Closed fengyuleidian0615 closed 5 years ago
Hi @Andiry
Just wondering, could you please help to review this change to add huge block allocation?
Thanks!
Thank you for posting the patch! Yes, I will review them ASAP. For the past two weeks I was busy on thesis and defense.
ok, got it :)
This requires request to specify 512 pages allocation explicitly. Does application ask for 512 page allocation if it wants huge page mmap?
User does not explicitly request huge allocation, this is automatically done in the following scenario.
For non-mmap case, the allocated block size depends on the size of data user want to write, so if user request to write 2MB data, then we try to allocated 2MB aligned block first.
As for the deadlock issue, I will think more about it, thanks for the pointer. Please don't hesitate to share your thoughts anyway :)
I do have a thought about the allocation. This patch performs a O(n) search for 2MB ranges. Considering that rb_next() is O(logn), the actual complexity is O(nlogn). In theory it should not be too bad since we merge the nodes and keep the red-black tree compact, but I would like to have a O(1) or O(logn) allocator as allocation is performed frequently in NOVA.
Here is the idea: During initialization, break NVM range into 2MB blocks, and managed with a linked list (or a red-black tree).
For 2MB page, simply grabs a 2MB block and return. For 4KB page, we can allocation a 2MB block and break it into 512 4KB pages, or we can allocate from existing shard 4KB pages. We can use a red-black tree to manage shard pages in each broke 2MB page.
For deallocation, 2MB block simply adds back to the linked list. Small pages will merge with other existing 4KB pages, and if it formats a 2MB page, add back to the linked list. How does it sound?
Thanks for sharing your previous comments and deep thoughts Andiry! I have updated the patch per your request, please help to review.

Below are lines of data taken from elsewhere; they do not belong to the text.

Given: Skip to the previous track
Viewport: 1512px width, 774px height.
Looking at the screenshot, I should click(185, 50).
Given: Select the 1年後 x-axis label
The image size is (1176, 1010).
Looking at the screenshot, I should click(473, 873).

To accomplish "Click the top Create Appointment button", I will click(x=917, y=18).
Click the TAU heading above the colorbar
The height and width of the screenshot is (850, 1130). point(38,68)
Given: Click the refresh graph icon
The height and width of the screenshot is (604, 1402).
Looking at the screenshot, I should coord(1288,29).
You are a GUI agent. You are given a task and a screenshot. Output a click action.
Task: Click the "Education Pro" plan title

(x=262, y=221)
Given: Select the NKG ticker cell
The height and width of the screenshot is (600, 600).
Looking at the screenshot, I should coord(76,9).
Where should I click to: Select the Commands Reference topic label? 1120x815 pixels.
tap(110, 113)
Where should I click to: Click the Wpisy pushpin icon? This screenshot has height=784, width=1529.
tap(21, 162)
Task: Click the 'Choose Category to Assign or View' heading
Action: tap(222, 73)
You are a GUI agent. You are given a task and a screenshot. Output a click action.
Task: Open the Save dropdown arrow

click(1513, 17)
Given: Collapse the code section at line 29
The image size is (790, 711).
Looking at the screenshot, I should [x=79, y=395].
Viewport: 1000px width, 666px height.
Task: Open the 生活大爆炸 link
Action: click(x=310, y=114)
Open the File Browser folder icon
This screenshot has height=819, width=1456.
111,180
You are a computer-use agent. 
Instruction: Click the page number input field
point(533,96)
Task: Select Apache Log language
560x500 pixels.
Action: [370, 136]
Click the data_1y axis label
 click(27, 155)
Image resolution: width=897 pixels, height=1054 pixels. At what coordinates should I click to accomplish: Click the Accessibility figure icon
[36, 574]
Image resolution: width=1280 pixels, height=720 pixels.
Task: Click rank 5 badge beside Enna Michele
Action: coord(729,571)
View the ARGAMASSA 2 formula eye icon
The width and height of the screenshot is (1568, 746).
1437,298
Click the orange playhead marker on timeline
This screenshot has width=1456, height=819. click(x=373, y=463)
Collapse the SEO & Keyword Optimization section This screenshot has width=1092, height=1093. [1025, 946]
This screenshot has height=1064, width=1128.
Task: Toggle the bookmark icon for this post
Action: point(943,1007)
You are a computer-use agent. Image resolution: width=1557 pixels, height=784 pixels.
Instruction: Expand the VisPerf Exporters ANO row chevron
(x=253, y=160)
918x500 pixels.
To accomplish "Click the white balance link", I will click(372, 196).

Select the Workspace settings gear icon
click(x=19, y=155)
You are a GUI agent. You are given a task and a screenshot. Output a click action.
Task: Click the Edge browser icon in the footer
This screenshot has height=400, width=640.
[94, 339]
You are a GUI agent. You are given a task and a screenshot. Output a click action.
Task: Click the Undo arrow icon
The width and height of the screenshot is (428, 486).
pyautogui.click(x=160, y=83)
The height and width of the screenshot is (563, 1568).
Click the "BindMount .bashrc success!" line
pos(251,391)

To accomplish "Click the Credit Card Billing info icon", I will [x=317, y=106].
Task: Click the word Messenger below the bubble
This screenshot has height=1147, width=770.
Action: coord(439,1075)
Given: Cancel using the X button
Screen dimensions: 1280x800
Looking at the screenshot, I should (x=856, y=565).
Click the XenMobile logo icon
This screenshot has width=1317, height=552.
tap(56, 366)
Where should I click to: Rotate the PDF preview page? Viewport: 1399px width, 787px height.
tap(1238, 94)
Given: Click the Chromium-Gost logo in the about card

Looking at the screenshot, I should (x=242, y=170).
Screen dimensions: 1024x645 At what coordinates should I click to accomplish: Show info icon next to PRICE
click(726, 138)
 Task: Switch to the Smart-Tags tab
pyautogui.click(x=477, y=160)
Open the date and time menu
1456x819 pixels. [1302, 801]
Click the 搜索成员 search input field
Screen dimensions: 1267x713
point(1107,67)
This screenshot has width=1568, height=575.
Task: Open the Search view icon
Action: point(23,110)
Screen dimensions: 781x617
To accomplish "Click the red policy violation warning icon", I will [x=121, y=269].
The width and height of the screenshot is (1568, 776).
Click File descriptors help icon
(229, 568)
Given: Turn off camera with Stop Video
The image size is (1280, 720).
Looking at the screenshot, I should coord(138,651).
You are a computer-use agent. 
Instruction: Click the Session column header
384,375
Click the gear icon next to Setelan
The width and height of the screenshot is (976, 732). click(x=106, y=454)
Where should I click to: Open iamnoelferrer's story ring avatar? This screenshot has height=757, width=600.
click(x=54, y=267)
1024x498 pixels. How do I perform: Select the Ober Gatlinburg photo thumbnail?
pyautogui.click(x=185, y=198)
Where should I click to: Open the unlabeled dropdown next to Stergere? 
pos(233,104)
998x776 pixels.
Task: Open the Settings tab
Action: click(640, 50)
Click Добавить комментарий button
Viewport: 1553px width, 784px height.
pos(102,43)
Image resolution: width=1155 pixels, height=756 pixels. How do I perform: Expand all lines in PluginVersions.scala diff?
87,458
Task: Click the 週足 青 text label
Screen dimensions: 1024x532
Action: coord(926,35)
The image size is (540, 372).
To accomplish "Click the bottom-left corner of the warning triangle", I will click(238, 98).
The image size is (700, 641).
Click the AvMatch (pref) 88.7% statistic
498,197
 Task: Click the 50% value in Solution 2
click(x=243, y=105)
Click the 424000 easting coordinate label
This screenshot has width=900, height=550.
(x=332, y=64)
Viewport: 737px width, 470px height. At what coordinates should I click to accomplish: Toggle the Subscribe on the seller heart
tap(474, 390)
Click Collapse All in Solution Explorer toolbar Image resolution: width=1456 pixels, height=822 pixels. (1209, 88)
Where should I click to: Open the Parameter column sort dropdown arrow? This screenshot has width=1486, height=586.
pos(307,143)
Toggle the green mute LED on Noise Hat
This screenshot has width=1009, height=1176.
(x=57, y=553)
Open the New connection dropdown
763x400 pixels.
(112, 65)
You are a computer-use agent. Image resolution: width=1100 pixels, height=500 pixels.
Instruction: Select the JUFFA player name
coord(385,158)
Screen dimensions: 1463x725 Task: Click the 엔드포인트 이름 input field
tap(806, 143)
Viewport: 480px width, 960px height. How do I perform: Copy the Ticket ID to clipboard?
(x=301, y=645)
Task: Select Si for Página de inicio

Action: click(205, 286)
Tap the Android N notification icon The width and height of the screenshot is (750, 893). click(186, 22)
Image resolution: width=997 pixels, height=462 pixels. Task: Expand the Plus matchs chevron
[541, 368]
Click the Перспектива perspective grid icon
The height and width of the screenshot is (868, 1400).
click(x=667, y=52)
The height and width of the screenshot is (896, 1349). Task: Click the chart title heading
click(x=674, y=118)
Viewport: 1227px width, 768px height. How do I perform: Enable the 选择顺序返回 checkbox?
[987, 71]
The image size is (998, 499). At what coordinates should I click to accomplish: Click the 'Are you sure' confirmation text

Before heading to the direction of this patch looks like, honestly I think about more alternatives actually. The complexity grow along with my thoughts drifted far away... First thought is naive to set allocator to be 2MB aware only, that's easy to implement, but way to waste of space in small file case. Then why not side aside space dedicated for 2MB, whether managed by rb tree or link listed as you suggested on a per-cpu basis, while it's not clear to me how much size(sensible) to put aside for 2MB space or build knob/mod param for it, more importantly block node state should be saved gracefully, it's bit of intrusive for the moment. Honestly speaking, out of respect for the original design, I choose the more natural gentle way, or minimal cleaner way to fit into current design, that's how this patch was born.
Yes, ideally a more robust full fledged allocator is needed to favor different scenario for future persistent memory filesystem, I thought about simple but scaleable buddy-system style too, that's fun to NOVA maybe. At the moment I'm just starting ramping up your work bit by bit, will put more effort on existing design, and will looking forward on your suggestions.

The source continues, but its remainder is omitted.